A convenience sample of adult emergency department (ED) patients was prospectively enrolled. Each patient underwent IVC-US by two different emergency physicians (EPs), each of whom first performed visual estimation of IVC percent collapse and of volume status, followed by caliper measurements in M-mode and B-mode. EPs were blinded to patient data and to the other sonographer's results. For each technique, interrater reliability was determined between the two EPs' assessments using intraclass correlation coefficients (ICC) for continuous data and Cohen's weighted kappa for categorical data. In addition, analysis was performed on M-mode diameter measurements to determine the relationship between sonographer and patient characteristics on interrater reliability.

RESULTS:

Five EPs performed 92 US exams on 46 patients. Using M-mode, the ICC for maximum IVC diameter was 0.81 (95% confidence interval [CI]=0.67 to 0.89), and for minimum diameter was 0.77 (95% CI=0.62 to 0.87).
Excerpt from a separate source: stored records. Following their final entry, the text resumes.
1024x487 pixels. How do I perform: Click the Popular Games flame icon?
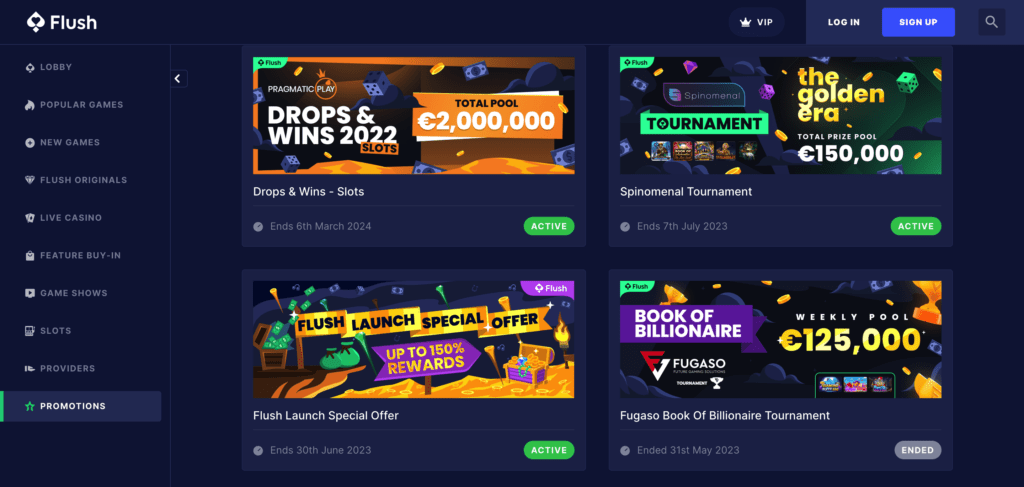click(29, 105)
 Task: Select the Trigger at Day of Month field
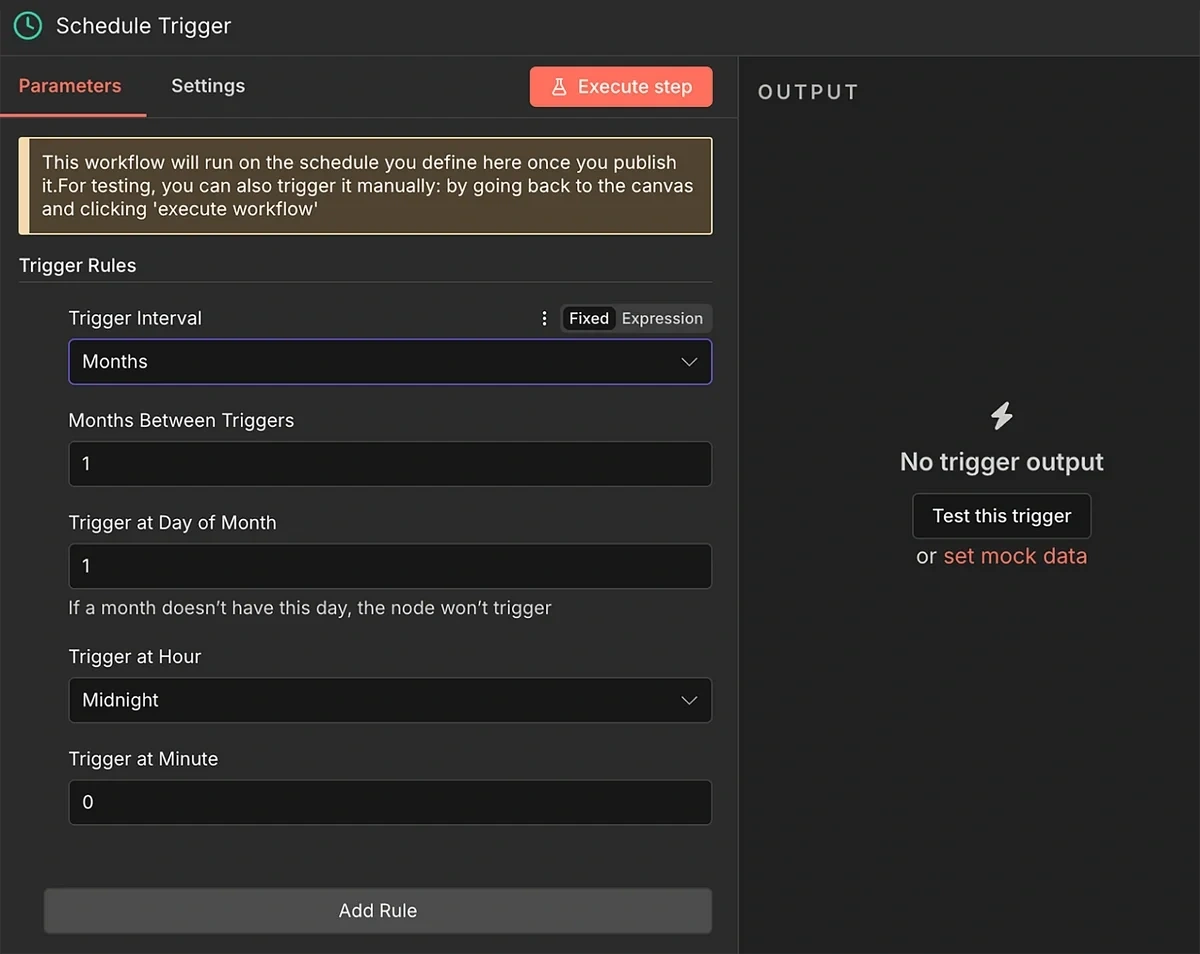(390, 566)
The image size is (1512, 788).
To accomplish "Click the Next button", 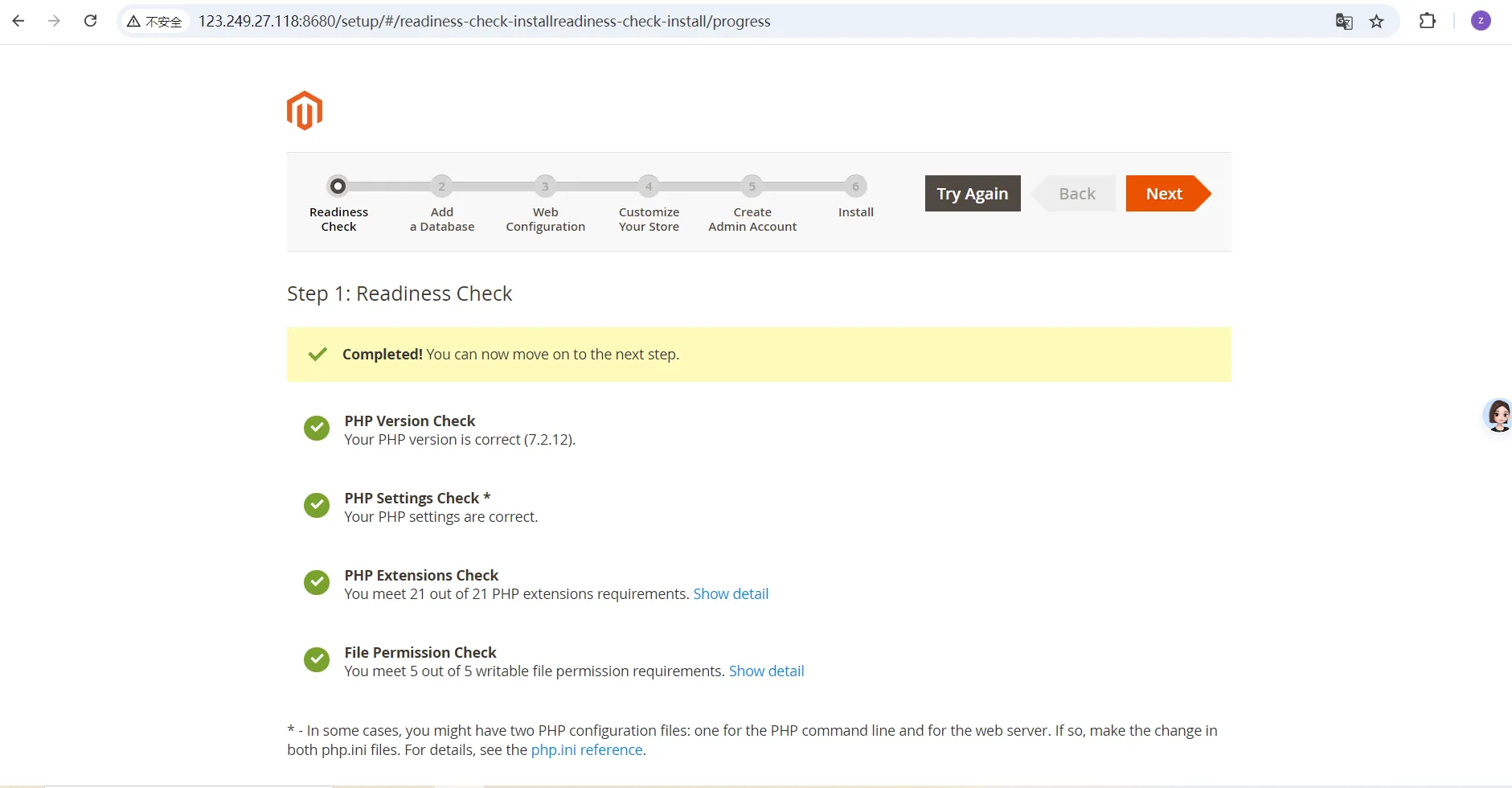I will click(x=1164, y=194).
There were no statistically significant differences between the caliper methods used for IVC measurements (M-mode diameter, B-mode diameter, or B-mode area). Agreement for visually estimated IVC collapse (0.60, 95% CI=0.36 to 0.76) was similar to agreement for calculated M-mode IVC collapse index (0.52, 95% CI=0.27 to 0.71). Cohen's weighted kappa for volume status based on visual estimation of IVC filling (size, shape, and collapse) was 0.64 (95% CI=0.53 to 0.73). ICC values for M-mode diameter measurements were significantly higher in studies involving patients who were noneuvolemic and studies in which sonographers had each performed at least five prior IVC-US.

CONCLUSIONS:

Emergency physicians' US measurements of IVC diameter have a high degree of interrater reliability. IVC percent collapse by visual estimation or based on caliper measurements have lower, but still moderate to good reliability. The use of the visual estimation technique should be considered by clinicians who have learned to obtain measured parameters of IVC filling because it is equally reliable to traditional M-mode and can be performed more rapidly.